*** Opening EXERCISE DATA ***

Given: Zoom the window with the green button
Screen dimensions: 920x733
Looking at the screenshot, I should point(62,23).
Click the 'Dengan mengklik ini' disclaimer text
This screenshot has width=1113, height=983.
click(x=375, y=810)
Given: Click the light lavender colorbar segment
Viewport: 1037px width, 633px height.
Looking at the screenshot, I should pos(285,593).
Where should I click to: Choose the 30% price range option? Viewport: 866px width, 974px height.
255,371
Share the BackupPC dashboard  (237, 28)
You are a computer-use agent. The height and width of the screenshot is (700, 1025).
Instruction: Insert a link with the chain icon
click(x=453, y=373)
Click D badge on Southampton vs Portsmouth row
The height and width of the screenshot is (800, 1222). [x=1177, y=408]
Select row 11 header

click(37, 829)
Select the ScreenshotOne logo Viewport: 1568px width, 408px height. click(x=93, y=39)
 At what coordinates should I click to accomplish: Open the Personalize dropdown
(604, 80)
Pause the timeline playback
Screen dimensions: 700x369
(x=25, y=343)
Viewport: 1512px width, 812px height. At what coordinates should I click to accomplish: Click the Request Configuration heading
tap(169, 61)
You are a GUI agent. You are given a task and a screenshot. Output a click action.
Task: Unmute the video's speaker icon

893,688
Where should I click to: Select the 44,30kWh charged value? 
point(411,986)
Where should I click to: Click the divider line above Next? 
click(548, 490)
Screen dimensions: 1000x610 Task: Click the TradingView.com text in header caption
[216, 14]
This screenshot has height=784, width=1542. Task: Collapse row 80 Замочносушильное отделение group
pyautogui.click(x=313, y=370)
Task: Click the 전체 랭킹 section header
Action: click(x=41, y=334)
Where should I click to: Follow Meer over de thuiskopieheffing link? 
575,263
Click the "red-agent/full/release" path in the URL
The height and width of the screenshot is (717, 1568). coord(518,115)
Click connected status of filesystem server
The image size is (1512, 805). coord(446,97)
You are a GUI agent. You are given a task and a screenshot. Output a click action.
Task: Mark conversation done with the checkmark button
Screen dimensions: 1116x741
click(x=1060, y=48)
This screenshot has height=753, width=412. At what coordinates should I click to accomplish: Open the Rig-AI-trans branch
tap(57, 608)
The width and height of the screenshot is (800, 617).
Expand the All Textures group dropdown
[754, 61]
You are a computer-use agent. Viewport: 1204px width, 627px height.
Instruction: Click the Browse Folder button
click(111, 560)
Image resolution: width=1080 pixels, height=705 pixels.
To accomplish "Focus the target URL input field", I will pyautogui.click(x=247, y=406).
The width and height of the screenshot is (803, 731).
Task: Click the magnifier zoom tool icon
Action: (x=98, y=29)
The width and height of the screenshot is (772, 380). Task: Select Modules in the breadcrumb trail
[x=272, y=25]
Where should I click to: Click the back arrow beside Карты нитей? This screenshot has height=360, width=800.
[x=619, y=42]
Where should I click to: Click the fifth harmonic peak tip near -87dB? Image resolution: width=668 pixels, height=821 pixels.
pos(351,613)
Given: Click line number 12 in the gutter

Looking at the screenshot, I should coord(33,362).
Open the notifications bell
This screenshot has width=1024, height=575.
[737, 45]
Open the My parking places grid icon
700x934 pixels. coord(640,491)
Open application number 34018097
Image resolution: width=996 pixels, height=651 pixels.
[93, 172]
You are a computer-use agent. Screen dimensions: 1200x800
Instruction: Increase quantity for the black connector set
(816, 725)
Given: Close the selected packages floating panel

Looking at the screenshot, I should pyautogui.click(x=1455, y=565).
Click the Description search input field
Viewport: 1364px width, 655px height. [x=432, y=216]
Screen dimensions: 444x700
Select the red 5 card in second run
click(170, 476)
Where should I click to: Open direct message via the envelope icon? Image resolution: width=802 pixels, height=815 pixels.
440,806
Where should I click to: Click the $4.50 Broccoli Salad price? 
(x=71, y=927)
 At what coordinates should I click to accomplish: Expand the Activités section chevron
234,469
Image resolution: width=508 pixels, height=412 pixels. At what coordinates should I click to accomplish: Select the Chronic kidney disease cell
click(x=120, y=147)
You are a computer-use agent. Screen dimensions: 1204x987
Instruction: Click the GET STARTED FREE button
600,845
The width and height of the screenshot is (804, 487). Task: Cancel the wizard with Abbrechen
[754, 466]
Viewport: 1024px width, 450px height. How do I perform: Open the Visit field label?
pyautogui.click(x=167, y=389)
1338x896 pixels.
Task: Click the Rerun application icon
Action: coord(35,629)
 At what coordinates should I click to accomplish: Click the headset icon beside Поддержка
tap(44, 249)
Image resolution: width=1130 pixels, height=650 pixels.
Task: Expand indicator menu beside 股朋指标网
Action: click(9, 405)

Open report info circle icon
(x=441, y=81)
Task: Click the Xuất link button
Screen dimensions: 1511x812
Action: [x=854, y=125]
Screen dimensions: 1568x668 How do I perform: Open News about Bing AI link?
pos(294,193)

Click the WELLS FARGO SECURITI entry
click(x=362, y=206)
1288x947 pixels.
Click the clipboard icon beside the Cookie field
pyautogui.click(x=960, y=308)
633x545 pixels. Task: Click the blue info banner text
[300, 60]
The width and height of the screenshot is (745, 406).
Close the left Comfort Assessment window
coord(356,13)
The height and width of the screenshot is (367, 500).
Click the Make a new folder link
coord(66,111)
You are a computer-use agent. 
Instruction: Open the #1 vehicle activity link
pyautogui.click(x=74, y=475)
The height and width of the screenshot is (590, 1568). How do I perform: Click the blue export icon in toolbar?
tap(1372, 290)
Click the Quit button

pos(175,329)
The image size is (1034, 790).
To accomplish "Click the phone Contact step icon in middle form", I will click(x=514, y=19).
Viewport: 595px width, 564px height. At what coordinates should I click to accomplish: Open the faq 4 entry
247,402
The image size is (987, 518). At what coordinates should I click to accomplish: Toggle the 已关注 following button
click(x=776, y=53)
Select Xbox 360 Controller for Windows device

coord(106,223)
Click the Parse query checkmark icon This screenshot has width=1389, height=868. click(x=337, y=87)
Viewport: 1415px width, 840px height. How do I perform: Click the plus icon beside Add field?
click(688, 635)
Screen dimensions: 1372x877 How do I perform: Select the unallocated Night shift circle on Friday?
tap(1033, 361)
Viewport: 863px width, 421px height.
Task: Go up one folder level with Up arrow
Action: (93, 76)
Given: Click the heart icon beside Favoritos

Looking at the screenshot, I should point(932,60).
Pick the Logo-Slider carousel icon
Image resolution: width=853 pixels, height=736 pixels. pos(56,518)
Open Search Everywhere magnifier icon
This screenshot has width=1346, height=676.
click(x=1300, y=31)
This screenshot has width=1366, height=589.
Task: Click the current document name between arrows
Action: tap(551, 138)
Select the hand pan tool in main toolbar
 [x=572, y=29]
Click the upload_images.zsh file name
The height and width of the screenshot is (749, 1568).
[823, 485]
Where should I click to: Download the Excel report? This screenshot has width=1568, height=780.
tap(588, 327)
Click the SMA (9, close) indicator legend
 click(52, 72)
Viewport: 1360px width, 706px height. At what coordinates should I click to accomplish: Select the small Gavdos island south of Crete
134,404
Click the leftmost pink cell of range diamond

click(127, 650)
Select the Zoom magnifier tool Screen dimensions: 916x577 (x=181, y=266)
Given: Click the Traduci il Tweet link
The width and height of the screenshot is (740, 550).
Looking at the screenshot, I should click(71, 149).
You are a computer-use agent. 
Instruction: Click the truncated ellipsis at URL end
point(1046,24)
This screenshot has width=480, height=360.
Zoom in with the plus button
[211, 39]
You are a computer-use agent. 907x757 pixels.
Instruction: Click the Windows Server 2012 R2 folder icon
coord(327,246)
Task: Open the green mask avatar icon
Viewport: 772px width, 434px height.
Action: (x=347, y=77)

*** Closing EXERCISE DATA ***

ABOUT THIS TASK: Set out every record in full, exactly as given.

COMPLETED EXERCISE:
Given: Zoom the window with the green button
Screen dimensions: 920x733
Looking at the screenshot, I should point(62,23).
Click the 'Dengan mengklik ini' disclaimer text
This screenshot has width=1113, height=983.
click(x=375, y=810)
Given: Click the light lavender colorbar segment
Viewport: 1037px width, 633px height.
Looking at the screenshot, I should pos(285,593).
Where should I click to: Choose the 30% price range option? Viewport: 866px width, 974px height.
255,371
Share the BackupPC dashboard  (237, 28)
You are a computer-use agent. The height and width of the screenshot is (700, 1025).
Instruction: Insert a link with the chain icon
click(x=453, y=373)
Click D badge on Southampton vs Portsmouth row
The height and width of the screenshot is (800, 1222). [x=1177, y=408]
Select row 11 header

click(37, 829)
Select the ScreenshotOne logo Viewport: 1568px width, 408px height. click(x=93, y=39)
 At what coordinates should I click to accomplish: Open the Personalize dropdown
(604, 80)
Pause the timeline playback
Screen dimensions: 700x369
(x=25, y=343)
Viewport: 1512px width, 812px height. At what coordinates should I click to accomplish: Click the Request Configuration heading
tap(169, 61)
You are a GUI agent. You are given a task and a screenshot. Output a click action.
Task: Unmute the video's speaker icon

893,688
Where should I click to: Select the 44,30kWh charged value? 
point(411,986)
Where should I click to: Click the divider line above Next? 
click(548, 490)
Screen dimensions: 1000x610 Task: Click the TradingView.com text in header caption
[216, 14]
This screenshot has height=784, width=1542. Task: Collapse row 80 Замочносушильное отделение group
pyautogui.click(x=313, y=370)
Task: Click the 전체 랭킹 section header
Action: click(x=41, y=334)
Where should I click to: Follow Meer over de thuiskopieheffing link? 
575,263
Click the "red-agent/full/release" path in the URL
The height and width of the screenshot is (717, 1568). coord(518,115)
Click connected status of filesystem server
The image size is (1512, 805). coord(446,97)
You are a GUI agent. You are given a task and a screenshot. Output a click action.
Task: Mark conversation done with the checkmark button
Screen dimensions: 1116x741
click(x=1060, y=48)
This screenshot has height=753, width=412. At what coordinates should I click to accomplish: Open the Rig-AI-trans branch
tap(57, 608)
The width and height of the screenshot is (800, 617).
Expand the All Textures group dropdown
[754, 61]
You are a computer-use agent. Viewport: 1204px width, 627px height.
Instruction: Click the Browse Folder button
click(111, 560)
Image resolution: width=1080 pixels, height=705 pixels.
To accomplish "Focus the target URL input field", I will pyautogui.click(x=247, y=406).
The width and height of the screenshot is (803, 731).
Task: Click the magnifier zoom tool icon
Action: (x=98, y=29)
The width and height of the screenshot is (772, 380). Task: Select Modules in the breadcrumb trail
[x=272, y=25]
Where should I click to: Click the back arrow beside Карты нитей? This screenshot has height=360, width=800.
[x=619, y=42]
Where should I click to: Click the fifth harmonic peak tip near -87dB? Image resolution: width=668 pixels, height=821 pixels.
pos(351,613)
Given: Click line number 12 in the gutter

Looking at the screenshot, I should coord(33,362).
Open the notifications bell
This screenshot has width=1024, height=575.
[737, 45]
Open the My parking places grid icon
700x934 pixels. coord(640,491)
Open application number 34018097
Image resolution: width=996 pixels, height=651 pixels.
[93, 172]
You are a computer-use agent. Screen dimensions: 1200x800
Instruction: Increase quantity for the black connector set
(816, 725)
Given: Close the selected packages floating panel

Looking at the screenshot, I should pyautogui.click(x=1455, y=565).
Click the Description search input field
Viewport: 1364px width, 655px height. [x=432, y=216]
Screen dimensions: 444x700
Select the red 5 card in second run
click(170, 476)
Where should I click to: Open direct message via the envelope icon? Image resolution: width=802 pixels, height=815 pixels.
440,806
Where should I click to: Click the $4.50 Broccoli Salad price? 
(x=71, y=927)
 At what coordinates should I click to accomplish: Expand the Activités section chevron
234,469
Image resolution: width=508 pixels, height=412 pixels. At what coordinates should I click to accomplish: Select the Chronic kidney disease cell
click(x=120, y=147)
You are a computer-use agent. Screen dimensions: 1204x987
Instruction: Click the GET STARTED FREE button
600,845
The width and height of the screenshot is (804, 487). Task: Cancel the wizard with Abbrechen
[754, 466]
Viewport: 1024px width, 450px height. How do I perform: Open the Visit field label?
pyautogui.click(x=167, y=389)
1338x896 pixels.
Task: Click the Rerun application icon
Action: coord(35,629)
 At what coordinates should I click to accomplish: Click the headset icon beside Поддержка
tap(44, 249)
Image resolution: width=1130 pixels, height=650 pixels.
Task: Expand indicator menu beside 股朋指标网
Action: click(9, 405)

Open report info circle icon
(x=441, y=81)
Task: Click the Xuất link button
Screen dimensions: 1511x812
Action: [x=854, y=125]
Screen dimensions: 1568x668 How do I perform: Open News about Bing AI link?
pos(294,193)

Click the WELLS FARGO SECURITI entry
click(x=362, y=206)
1288x947 pixels.
Click the clipboard icon beside the Cookie field
pyautogui.click(x=960, y=308)
633x545 pixels. Task: Click the blue info banner text
[300, 60]
The width and height of the screenshot is (745, 406).
Close the left Comfort Assessment window
coord(356,13)
The height and width of the screenshot is (367, 500).
Click the Make a new folder link
coord(66,111)
You are a computer-use agent. 
Instruction: Open the #1 vehicle activity link
pyautogui.click(x=74, y=475)
The height and width of the screenshot is (590, 1568). How do I perform: Click the blue export icon in toolbar?
tap(1372, 290)
Click the Quit button

pos(175,329)
The image size is (1034, 790).
To accomplish "Click the phone Contact step icon in middle form", I will click(x=514, y=19).
Viewport: 595px width, 564px height. At what coordinates should I click to accomplish: Open the faq 4 entry
247,402
The image size is (987, 518). At what coordinates should I click to accomplish: Toggle the 已关注 following button
click(x=776, y=53)
Select Xbox 360 Controller for Windows device

coord(106,223)
Click the Parse query checkmark icon This screenshot has width=1389, height=868. click(x=337, y=87)
Viewport: 1415px width, 840px height. How do I perform: Click the plus icon beside Add field?
click(688, 635)
Screen dimensions: 1372x877 How do I perform: Select the unallocated Night shift circle on Friday?
tap(1033, 361)
Viewport: 863px width, 421px height.
Task: Go up one folder level with Up arrow
Action: (93, 76)
Given: Click the heart icon beside Favoritos

Looking at the screenshot, I should point(932,60).
Pick the Logo-Slider carousel icon
Image resolution: width=853 pixels, height=736 pixels. pos(56,518)
Open Search Everywhere magnifier icon
This screenshot has width=1346, height=676.
click(x=1300, y=31)
This screenshot has width=1366, height=589.
Task: Click the current document name between arrows
Action: tap(551, 138)
Select the hand pan tool in main toolbar
 [x=572, y=29]
Click the upload_images.zsh file name
The height and width of the screenshot is (749, 1568).
[823, 485]
Where should I click to: Download the Excel report? This screenshot has width=1568, height=780.
tap(588, 327)
Click the SMA (9, close) indicator legend
 click(52, 72)
Viewport: 1360px width, 706px height. At what coordinates should I click to accomplish: Select the small Gavdos island south of Crete
134,404
Click the leftmost pink cell of range diamond

click(127, 650)
Select the Zoom magnifier tool Screen dimensions: 916x577 (x=181, y=266)
Given: Click the Traduci il Tweet link
The width and height of the screenshot is (740, 550).
Looking at the screenshot, I should click(71, 149).
You are a computer-use agent. 
Instruction: Click the truncated ellipsis at URL end
point(1046,24)
This screenshot has width=480, height=360.
Zoom in with the plus button
[211, 39]
You are a computer-use agent. 907x757 pixels.
Instruction: Click the Windows Server 2012 R2 folder icon
coord(327,246)
Task: Open the green mask avatar icon
Viewport: 772px width, 434px height.
Action: (x=347, y=77)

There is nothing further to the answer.